In 1962, about a year after Evelyn was diagnosed with cancer, Dad took Theo and me to see her at Cedars of Lebanon, the Jewish hospital in Hollywood where we had been born. It was our first bedside encounter with mortality. She was probably unaware of our presence, but we felt her mantle of love.

Before his demise, Julius took one more European odyssey. Upon his return, Mom, his most loyal relative and friend, helped him find and furnish a temporary home. Eventually he returned to 511 North Bedford Drive, where he resurrected “The Jungle.”

Foolishly, I dreaded the possibility that my “Uncle Buck” would attend my high school graduation. Due to an illness, however, he was unable to do so.

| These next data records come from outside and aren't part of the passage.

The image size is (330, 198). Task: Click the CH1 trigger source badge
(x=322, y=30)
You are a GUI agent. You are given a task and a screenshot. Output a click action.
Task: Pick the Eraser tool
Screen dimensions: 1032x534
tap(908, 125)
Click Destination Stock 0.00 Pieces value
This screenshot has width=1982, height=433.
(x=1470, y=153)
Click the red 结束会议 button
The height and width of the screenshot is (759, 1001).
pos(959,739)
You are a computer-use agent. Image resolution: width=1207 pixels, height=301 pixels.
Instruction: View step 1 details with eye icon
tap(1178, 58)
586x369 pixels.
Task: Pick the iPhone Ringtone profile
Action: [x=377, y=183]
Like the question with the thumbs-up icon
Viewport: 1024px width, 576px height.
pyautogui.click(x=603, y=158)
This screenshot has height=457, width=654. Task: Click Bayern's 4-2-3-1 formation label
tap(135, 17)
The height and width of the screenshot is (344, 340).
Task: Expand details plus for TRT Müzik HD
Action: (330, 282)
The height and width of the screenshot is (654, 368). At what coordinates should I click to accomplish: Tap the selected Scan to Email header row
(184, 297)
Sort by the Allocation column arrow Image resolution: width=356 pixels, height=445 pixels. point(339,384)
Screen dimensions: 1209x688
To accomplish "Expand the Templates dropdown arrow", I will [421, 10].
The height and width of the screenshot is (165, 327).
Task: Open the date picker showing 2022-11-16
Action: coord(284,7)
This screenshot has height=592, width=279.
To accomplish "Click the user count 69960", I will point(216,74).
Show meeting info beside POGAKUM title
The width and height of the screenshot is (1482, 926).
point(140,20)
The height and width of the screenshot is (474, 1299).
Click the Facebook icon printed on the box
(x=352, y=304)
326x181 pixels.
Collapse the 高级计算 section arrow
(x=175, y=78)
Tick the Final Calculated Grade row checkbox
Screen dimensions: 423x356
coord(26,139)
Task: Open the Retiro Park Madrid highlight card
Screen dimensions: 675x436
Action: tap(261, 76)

During my first semester of college, when Mom was making her first visit, Dad called to report that Julius had suffered a fatal heart attack. As with Evelyn’s demise, however, there would not have been enough mourners to justify a funeral, so his remains were also cremated.

Eventually, new owners demolished the Jacoby manse to erect a McMansion.

Perhaps Uncle Julius had been a poor choice for Aunt Evelyn, but to us children, who dearly loved them, they belonged to each other. Though otherwise abandoned by the world, they still belong to us. With Betty’s flowers, I offer this eulogy.

GEORGE M. GOODWIN, of Providence, is the editor of Rhode Island Jewish Historical Notes.